Saturday, October 10, 2009

332) God's Gun (1976)


332) God's Gun (1976) Dir: Gianfranco Parolini Date Released: March 1978 Date Seen: October 9, 2009 Rating: 3/5

I feel I have to be lenient when it comes to judging a film like God's Gun for a number of reasons. First, its cheesy stock plot--twin brothers, one a chaste priest and the other a gunslinger that's quit his life of amorality to start a family, are reunited after the former brother is murdered--is made oddly endearing by the film's eccentric cast. Lee Van Cleef plays both priest and reformed shootist while a skeletal Jack Palance plays the baddie that kills the priest and forces the other out of retirement. Both men are clearly out of their element, Donnie, but even if Palance looks more like your senile grand-uncle than a cold-blooded killer and Van Cleef looks oddly game for two of the corniest roles in his already screwy career, they both still have that certain "Je ne sais quoi."

Next, and this is not an inconsiderable merit, is the film's abundance of campy humor. I can't recall a filmmaker that's tried so hard to make his compositions look so bad--when in doubt, fish-eye lens, fish-eye lens and fish-eye lens again--nor showcase actors playing heavies that were just as incompetent.
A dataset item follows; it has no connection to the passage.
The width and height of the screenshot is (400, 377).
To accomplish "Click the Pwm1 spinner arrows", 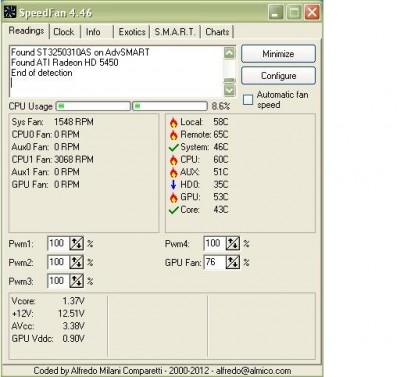I will tap(76, 243).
Finally, I can't help but feel that this film, unlike seminal crap like Sergio Corbucci's Django, is actually trying to emulate Sergio Leone's recycled, exaggerated style without just regurgitating it. The ending in the graveyard, the final showdown and so many other elements are failed attempts at amoral gravitas that are that much more engaging because of the recurring Morricone-esque leitmotif that accompanies Van Cleef's gunslinger (it kinda sounds like the echo of a woman yelling "Baaaa" but it's supposed to sound like "Booo," as we start to hear it after Van Cleef says, "You look like you've seen a ghost"). So yeah, not a good movie by any stretch of the imagination, but certainly a fun one, well-worth a footnote in any Spaghetti western fan's encyclopedic knowledge (y'know, good for parties).